AROUND 3.5million are faced with housing problems and the number could double in the face of the economic crisis according to a recent charity report.
The Fondation Abbé Pierre estimates that 3.5million people in France have problems with housing.
Of this total, more than two million live in what the foundation describes as “difficult conditions”, 861,000 are in “precarious” arrangement including 88,400 living illegaly in housing where they have already been officially expelled.
The figure dwarfs the 100,000 people the government statistics group Insee claims are homeless.
Up to 6.6 million live in “fragile” short and medium-term circumstances, according to the foundation. This includes factors such as not being able to pay their rent or living in overcrowded conditions.
The housing crisis will hold back attempts to reduce the country’s housing shortage, the foundation’s report said, predicting that the shortfall will rise from 800,000 to 900,000 by the end of 2009.
The government’s housing programme was heavily criticised by the report which described it as “uncertain, incoherent and split between different interests”.
Despite an increase in housing construction not seen in 20 years, the type of housing was not matched to needs.
The report said that many homes claiming to fall into the social housing bracket actually fell into medium-priced housing making them inaccessible to the poor.

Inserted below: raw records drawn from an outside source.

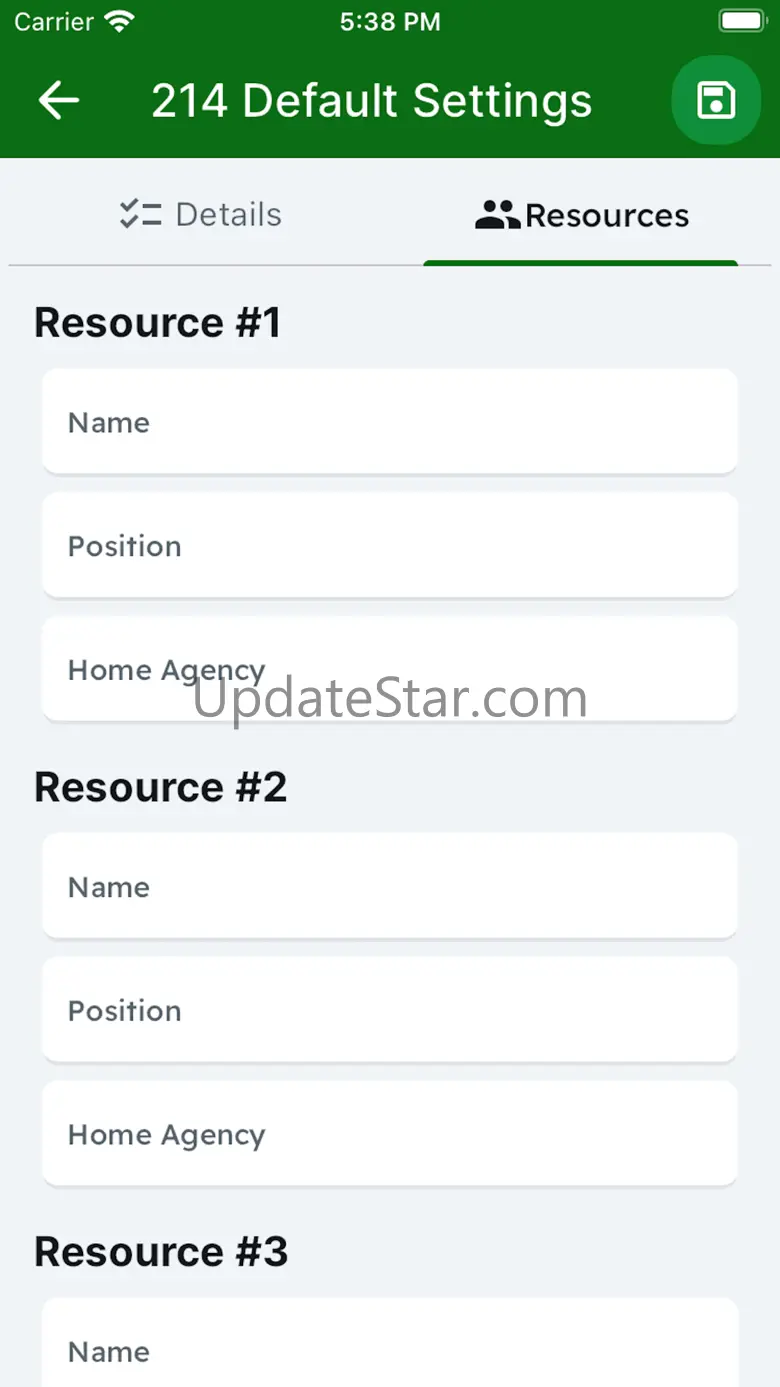Screen dimensions: 780x1387
Task: Select the Resources tab label
Action: pyautogui.click(x=607, y=215)
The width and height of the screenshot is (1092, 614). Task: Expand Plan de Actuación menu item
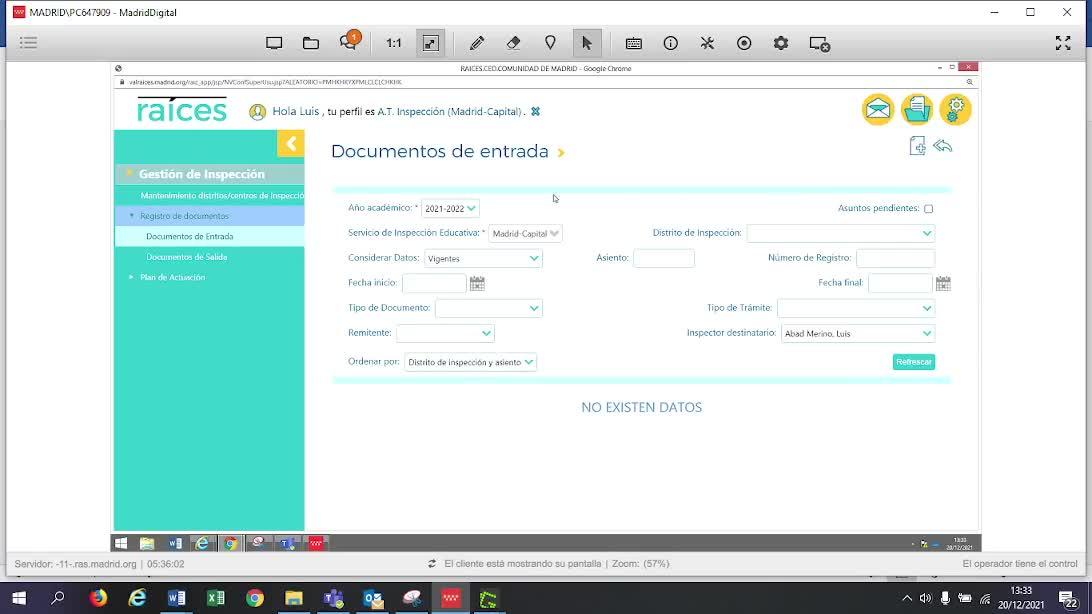click(x=172, y=277)
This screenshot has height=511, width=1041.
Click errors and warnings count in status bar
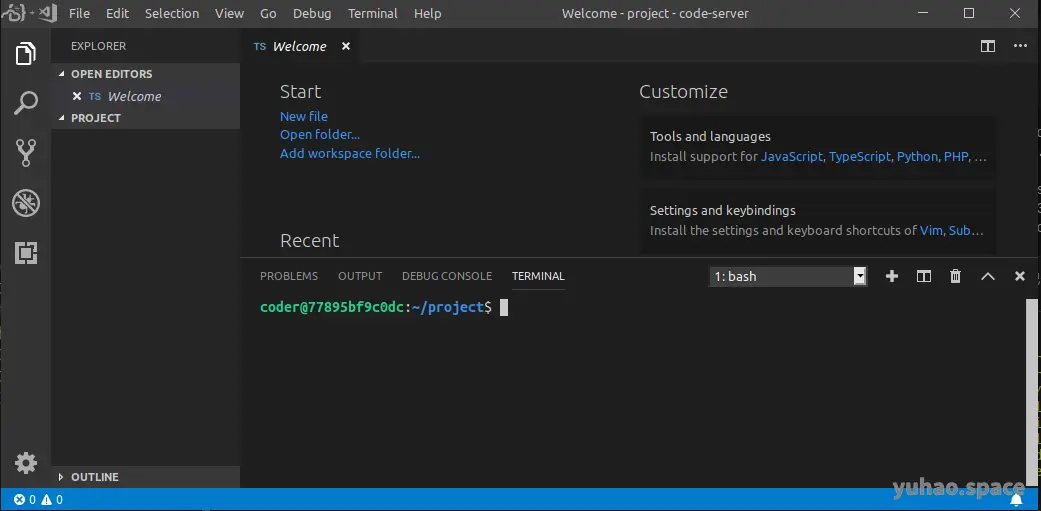click(39, 499)
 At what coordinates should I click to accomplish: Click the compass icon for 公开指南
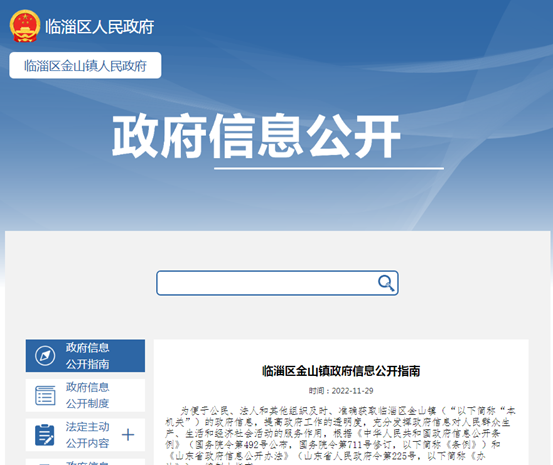pos(45,356)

It said only 40% of new housing fell within reach of those on modest incomes compared with 67% in 2000.
The number of people moving out of social housing into private accommodation is also dropping. On average private rents in 2007 cost twice that of social accommodation, said the report.
It said that social housing was being limited to particular zones with high unemployment, poverty and immigration.
The foundation said that recent housing legislation giving a legal right to a home that came into force at the beginning of the year was “ambitious in principal” but it was uncertain what the effects of it would be in the first year.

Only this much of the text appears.